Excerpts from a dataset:
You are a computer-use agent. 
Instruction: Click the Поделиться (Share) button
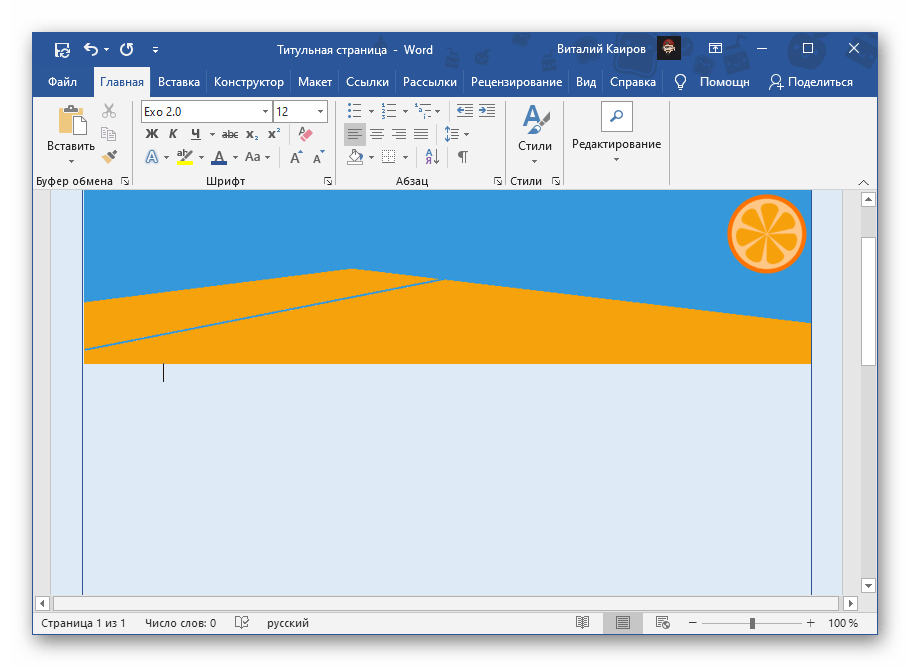(811, 82)
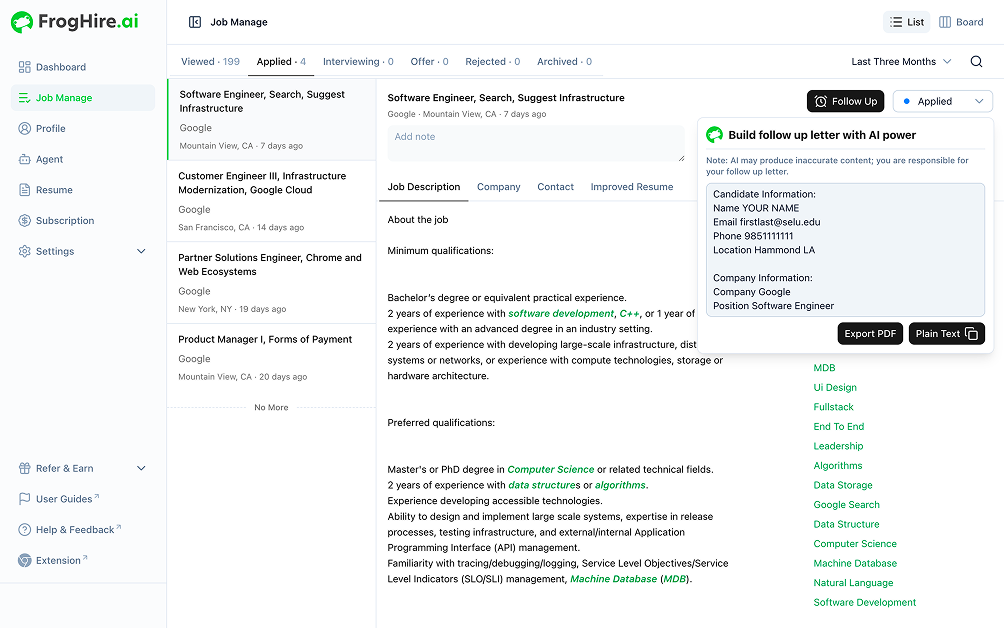Open the Subscription page

tap(64, 221)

* **WHAT YOU SHOULD DO**:
All entries above are to be reproduced exactly, with no pictures.

* **RESULT FOR THIS TASK**:
You are a computer-use agent. 
Instruction: Click the Поделиться (Share) button
(811, 82)
Open the Subscription page

tap(64, 221)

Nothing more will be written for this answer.